The other possible cause of the use and abuse of drugs in Zimbabwe is intimately linked to the economic down-turn of the country.
In Zimbabwe there is a high unemployment rate, the formal economy has been overshadowed by the informal economy. Most Zimbabwean youths are out of employment, they have a lot of idle time that they use to try to numb their problems through use and abuse of drugs. The youths try to sink their problems in drugs without knowing that problems are good swimmers.
The more the youths take the drugs, the more they get used to the drugs. Drugs arguably inject viruses into their blood, they can’t let go. Some drugs induce gargantuan appetites while others kill appetite. When zonked, youths can do all sorts of things like sexual violence, robbery, thuggery, using foul language, engaging in group sex, stealing, dropping out of college and driving recklessly. Once hooked into drugs, youths lose focus, they live for the here and now, they gradually descent into mental health problems that are hard to rehabilitate.
The underlying root cause of the abuse of drugs in Zimbabwe is the economy that has gone to the dogs. When the economy of the country is fixed, it becomes absorptive and, in the process, needles are put in their right places.
Another principal cause of the negative behaviours of the Zimbabwean youths, is for this writer, the screaming absence of recreational facilities for children and youths. It does boggle the mind that Zimbabwe now has more filling stations than sports academies. Day-in and day-out spaces for car sales are being created at the expense of recreational facilities, eateries like Chicken Inn, Nandos, Chicken Slicer and KFC are mushrooming in the country at the expense of recreational facilities for the youths.
Political leaders in Zimbabwe should rethink thinking in terms of developmental processes that are pro-poor and inclusive. The Zimbabwean youths have nowhere to go to spend their time productively, all spaces have been taken up by housing units, food courts and filling stations. This writer questions the sanity of the leadership that puts a premium on allocating housing units to people without considering recreational facilities for children and the youths. Play is critical for the moral, intellectual, spiritual, physical, emotional and linguistic development of children and youths.
Observably, gated communities are also sprouting within Harare and they are coming bereft of corresponding spaces for recreational facilities.
For the little children and the youths, play has now been privatised, corporatised if not commodified through food courts that have created play facilities for customers who would have bought food.
Let the children and the youths play, and this will cut down on cases of substance abuse. Idle youths experiment with sex and beer and will also increasingly fall back on the digital public space for pornography and other activities that are not progressive.

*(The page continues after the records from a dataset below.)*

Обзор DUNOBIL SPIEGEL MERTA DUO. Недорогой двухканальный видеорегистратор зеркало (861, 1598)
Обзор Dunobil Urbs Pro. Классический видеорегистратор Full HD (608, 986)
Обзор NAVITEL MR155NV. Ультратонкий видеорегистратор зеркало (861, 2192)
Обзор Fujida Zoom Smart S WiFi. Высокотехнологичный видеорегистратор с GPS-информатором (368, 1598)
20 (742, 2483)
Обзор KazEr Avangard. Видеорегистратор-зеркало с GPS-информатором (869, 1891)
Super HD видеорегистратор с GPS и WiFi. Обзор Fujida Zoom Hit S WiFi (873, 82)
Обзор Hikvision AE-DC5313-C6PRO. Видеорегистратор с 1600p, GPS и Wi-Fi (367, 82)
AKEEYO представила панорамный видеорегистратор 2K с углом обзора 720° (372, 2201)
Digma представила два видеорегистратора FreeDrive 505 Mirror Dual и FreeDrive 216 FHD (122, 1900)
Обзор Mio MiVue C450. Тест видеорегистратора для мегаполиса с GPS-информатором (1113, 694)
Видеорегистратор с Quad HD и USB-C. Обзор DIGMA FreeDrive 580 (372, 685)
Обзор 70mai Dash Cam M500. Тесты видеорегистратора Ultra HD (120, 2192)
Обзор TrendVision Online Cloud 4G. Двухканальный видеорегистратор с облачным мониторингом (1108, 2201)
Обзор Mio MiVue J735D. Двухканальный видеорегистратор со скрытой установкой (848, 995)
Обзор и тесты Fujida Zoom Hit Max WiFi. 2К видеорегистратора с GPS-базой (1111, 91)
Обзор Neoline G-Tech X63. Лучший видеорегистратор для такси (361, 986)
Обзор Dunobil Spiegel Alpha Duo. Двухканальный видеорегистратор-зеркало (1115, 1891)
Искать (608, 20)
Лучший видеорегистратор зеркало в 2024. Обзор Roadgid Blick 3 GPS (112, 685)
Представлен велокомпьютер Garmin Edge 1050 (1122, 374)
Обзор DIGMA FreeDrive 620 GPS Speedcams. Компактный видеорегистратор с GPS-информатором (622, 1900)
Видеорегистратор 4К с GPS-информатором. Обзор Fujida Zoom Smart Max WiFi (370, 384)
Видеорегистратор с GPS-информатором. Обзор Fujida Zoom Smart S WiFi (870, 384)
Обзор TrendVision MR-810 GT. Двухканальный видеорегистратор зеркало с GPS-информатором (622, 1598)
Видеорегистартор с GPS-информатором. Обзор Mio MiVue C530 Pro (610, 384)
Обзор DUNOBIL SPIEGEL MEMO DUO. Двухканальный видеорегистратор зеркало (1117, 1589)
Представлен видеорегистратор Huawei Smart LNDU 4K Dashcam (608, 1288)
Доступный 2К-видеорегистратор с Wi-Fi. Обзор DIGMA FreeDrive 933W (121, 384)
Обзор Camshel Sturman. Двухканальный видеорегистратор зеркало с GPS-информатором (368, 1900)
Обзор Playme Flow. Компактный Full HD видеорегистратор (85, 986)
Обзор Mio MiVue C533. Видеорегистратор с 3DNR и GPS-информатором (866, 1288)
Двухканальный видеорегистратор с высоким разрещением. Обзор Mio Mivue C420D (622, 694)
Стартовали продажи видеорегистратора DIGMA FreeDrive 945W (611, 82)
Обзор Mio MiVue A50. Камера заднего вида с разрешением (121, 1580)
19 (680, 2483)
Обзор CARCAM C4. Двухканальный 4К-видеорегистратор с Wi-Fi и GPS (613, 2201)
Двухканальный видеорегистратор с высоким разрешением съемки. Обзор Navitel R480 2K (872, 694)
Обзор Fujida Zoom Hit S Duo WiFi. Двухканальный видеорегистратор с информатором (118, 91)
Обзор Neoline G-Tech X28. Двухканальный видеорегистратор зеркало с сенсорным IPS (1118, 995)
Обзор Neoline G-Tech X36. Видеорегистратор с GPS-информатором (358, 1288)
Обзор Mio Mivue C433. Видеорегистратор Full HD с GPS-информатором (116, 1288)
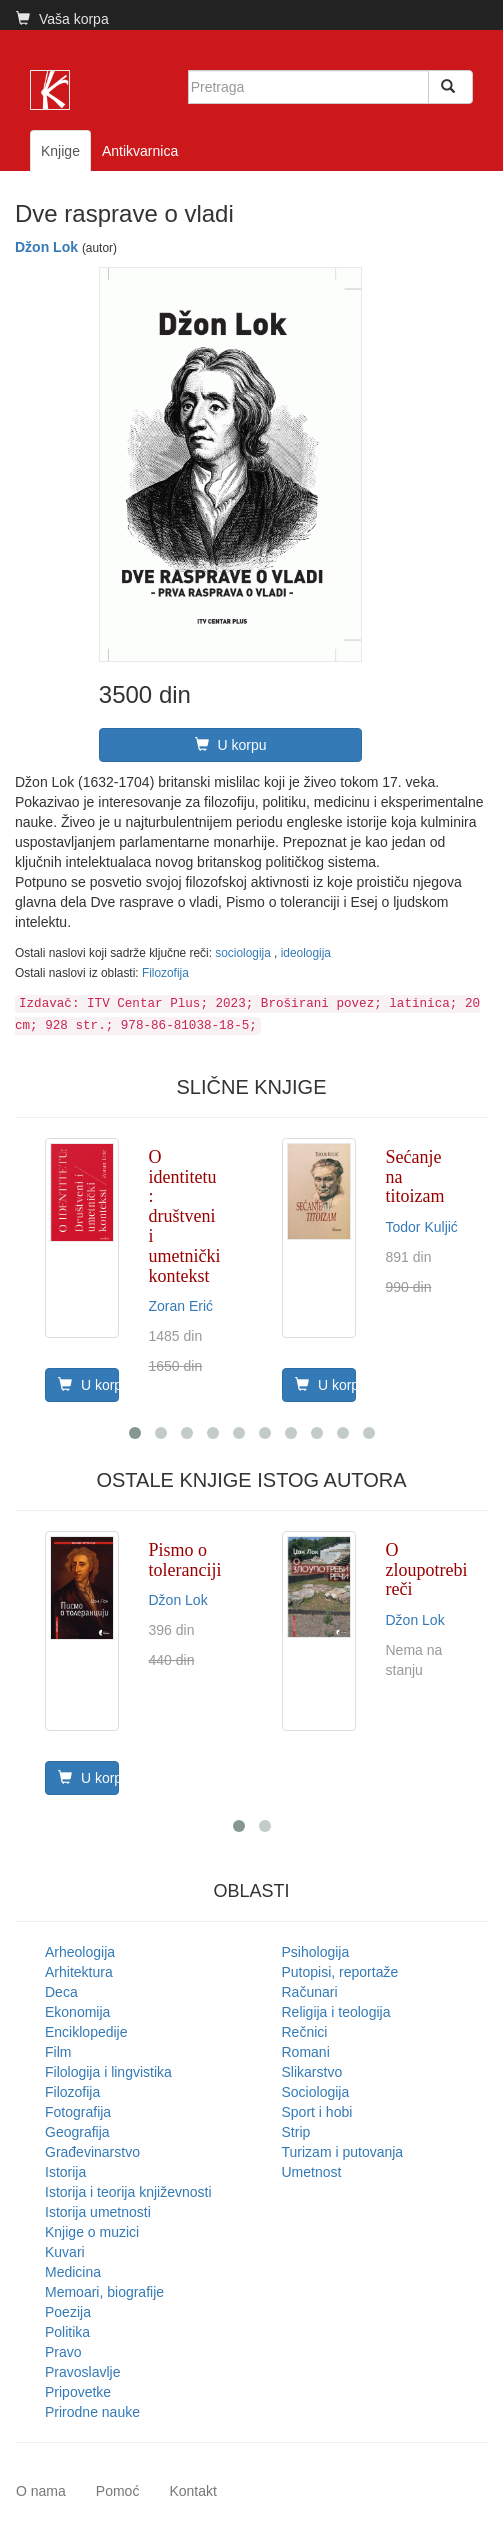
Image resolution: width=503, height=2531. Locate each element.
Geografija (77, 2132)
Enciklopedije (86, 2032)
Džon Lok (46, 247)
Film (58, 2052)
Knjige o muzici (92, 2232)
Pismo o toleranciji (185, 1560)
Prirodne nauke (92, 2412)
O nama (41, 2491)
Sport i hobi (317, 2112)
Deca (61, 1992)
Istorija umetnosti (98, 2212)
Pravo (63, 2352)
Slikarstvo (312, 2072)
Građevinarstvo (92, 2152)
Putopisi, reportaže (340, 1972)
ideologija (306, 953)
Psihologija (316, 1952)
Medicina (73, 2272)
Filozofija (165, 973)
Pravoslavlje (82, 2372)
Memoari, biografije (104, 2292)
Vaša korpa (62, 19)
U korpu (231, 745)
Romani (306, 2052)
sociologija (244, 953)
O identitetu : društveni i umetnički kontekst (185, 1216)
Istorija (65, 2172)
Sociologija (316, 2092)
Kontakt (192, 2491)
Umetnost (312, 2172)
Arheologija (80, 1952)
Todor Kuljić (422, 1227)
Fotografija (78, 2112)
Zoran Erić (181, 1306)
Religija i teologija (336, 2012)
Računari (310, 1992)
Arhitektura (79, 1972)
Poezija (68, 2312)
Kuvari (65, 2252)
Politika (67, 2332)
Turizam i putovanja (343, 2152)
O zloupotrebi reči (427, 1570)
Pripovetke (78, 2392)
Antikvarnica (140, 151)
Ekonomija (77, 2012)
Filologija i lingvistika (108, 2072)
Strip (296, 2132)
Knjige (60, 151)
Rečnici (305, 2032)
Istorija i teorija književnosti (128, 2192)
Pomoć (118, 2491)
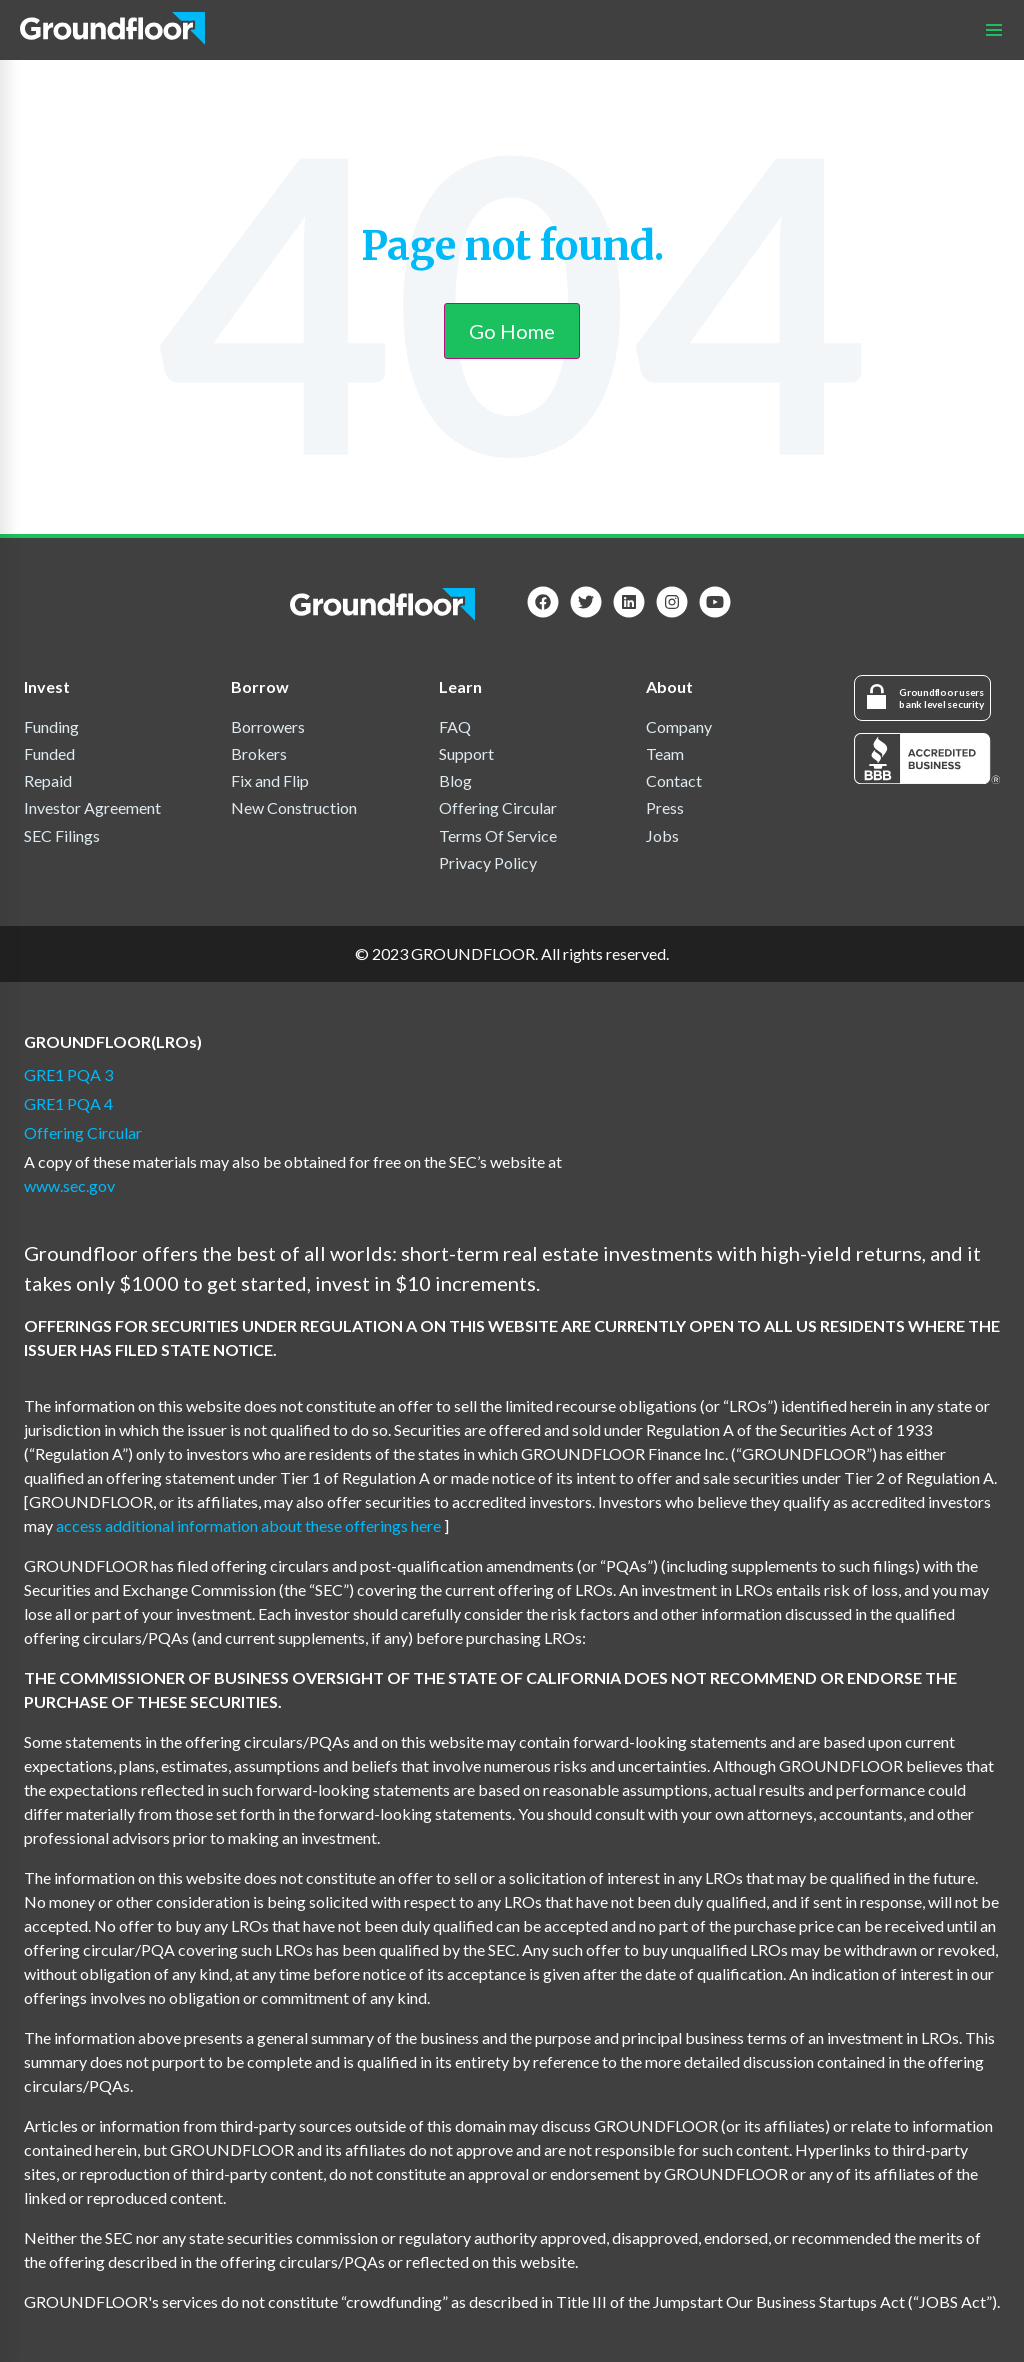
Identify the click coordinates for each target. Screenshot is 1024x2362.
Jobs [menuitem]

In some countries where terrorist activities are common, research has shown that youths have been recruited into terrorist organisations through the digital public spaces that they are always using because of having nothing to do.
The cup of misery for the Zimbabwean youths is not yet full, until the politics and economy of the country are fixed. Everything falls and rises on leadership, thence the Zimbabwean leadership has a duty of safeguarding and protecting the youths of Zimbabwe through distributive justice.
Nicholas Aribino is the ZimCare Trust country director. He writes here in his personal capacity.